[Extracted records]
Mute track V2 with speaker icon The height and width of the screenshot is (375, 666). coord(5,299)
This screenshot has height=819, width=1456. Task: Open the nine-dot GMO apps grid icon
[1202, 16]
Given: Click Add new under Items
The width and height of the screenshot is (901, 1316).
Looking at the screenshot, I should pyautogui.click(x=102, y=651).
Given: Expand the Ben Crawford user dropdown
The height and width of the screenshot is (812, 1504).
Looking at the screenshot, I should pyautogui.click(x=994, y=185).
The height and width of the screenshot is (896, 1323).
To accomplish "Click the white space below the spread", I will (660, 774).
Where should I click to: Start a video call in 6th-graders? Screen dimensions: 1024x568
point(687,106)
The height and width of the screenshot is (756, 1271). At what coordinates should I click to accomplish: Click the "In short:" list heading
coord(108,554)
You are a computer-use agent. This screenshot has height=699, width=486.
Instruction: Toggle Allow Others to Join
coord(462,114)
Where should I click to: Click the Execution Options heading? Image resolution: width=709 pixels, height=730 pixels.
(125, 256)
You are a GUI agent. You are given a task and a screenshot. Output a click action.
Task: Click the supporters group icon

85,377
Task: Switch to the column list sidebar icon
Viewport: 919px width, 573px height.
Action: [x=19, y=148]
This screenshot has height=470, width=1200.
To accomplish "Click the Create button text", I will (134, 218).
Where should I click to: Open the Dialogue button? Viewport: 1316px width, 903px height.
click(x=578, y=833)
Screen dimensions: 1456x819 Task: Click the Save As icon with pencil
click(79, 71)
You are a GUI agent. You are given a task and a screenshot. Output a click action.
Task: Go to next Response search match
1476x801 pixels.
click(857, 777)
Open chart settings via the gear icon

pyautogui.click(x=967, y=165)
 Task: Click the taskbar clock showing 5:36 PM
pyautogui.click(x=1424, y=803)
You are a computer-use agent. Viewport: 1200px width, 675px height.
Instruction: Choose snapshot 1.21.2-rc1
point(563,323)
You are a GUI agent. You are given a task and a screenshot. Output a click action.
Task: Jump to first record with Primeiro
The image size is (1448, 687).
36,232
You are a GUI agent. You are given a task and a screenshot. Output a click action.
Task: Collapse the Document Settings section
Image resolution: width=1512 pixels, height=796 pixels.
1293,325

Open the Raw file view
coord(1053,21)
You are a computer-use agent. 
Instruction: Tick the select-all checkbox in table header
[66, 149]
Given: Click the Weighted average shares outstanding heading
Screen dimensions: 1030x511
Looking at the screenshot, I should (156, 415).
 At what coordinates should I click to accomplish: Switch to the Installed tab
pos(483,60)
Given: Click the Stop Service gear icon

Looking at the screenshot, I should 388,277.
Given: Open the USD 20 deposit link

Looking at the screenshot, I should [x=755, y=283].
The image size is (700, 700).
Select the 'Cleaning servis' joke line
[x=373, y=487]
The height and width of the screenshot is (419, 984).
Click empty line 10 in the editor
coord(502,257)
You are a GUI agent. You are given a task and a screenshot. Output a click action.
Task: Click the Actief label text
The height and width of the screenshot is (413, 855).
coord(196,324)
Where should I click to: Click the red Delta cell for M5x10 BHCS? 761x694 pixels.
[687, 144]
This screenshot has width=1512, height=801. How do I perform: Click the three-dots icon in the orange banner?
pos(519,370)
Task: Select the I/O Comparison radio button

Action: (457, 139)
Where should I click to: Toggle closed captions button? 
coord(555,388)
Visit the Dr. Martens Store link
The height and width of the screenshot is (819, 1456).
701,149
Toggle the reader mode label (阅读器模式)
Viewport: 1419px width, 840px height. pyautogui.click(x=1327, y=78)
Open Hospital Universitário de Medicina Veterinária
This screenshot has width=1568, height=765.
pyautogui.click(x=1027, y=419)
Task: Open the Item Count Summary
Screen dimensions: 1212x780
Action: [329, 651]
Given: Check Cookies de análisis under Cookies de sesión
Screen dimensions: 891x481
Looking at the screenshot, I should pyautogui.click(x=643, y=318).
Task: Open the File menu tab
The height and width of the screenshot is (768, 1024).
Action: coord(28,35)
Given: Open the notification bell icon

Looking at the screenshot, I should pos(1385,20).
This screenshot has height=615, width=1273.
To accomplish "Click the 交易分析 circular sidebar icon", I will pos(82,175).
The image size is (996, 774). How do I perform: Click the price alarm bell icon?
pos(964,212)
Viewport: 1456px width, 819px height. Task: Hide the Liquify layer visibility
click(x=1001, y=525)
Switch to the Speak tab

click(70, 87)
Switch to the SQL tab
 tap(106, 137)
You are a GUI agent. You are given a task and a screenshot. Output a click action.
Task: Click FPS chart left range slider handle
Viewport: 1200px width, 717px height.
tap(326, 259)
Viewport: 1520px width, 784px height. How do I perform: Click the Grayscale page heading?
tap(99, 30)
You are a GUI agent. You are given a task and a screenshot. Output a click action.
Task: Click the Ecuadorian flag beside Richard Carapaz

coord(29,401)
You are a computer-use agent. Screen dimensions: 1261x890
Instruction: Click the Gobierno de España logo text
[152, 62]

> _Short problem_
Render the rows from the start of the records through the line containing "coord(108,554)", inclusive, as a two-column CSV with columns named request and answer. Give one row per request, with each field quoted and line breaks replaced by spaces.

> _Solution for this problem_
request,answer
"Mute track V2 with speaker icon The height and width of the screenshot is (375, 666).","coord(5,299)"
"This screenshot has height=819, width=1456. Task: Open the nine-dot GMO apps grid icon","[1202, 16]"
"Given: Click Add new under Items The width and height of the screenshot is (901, 1316).","Looking at the screenshot, I should pyautogui.click(x=102, y=651)."
"Given: Expand the Ben Crawford user dropdown The height and width of the screenshot is (812, 1504).","Looking at the screenshot, I should pyautogui.click(x=994, y=185)."
"The height and width of the screenshot is (896, 1323). To accomplish ""Click the white space below the spread"",","I will (660, 774)."
"Where should I click to: Start a video call in 6th-graders? Screen dimensions: 1024x568","point(687,106)"
"The height and width of the screenshot is (756, 1271). At what coordinates should I click to accomplish: Click the ""In short:"" list heading","coord(108,554)"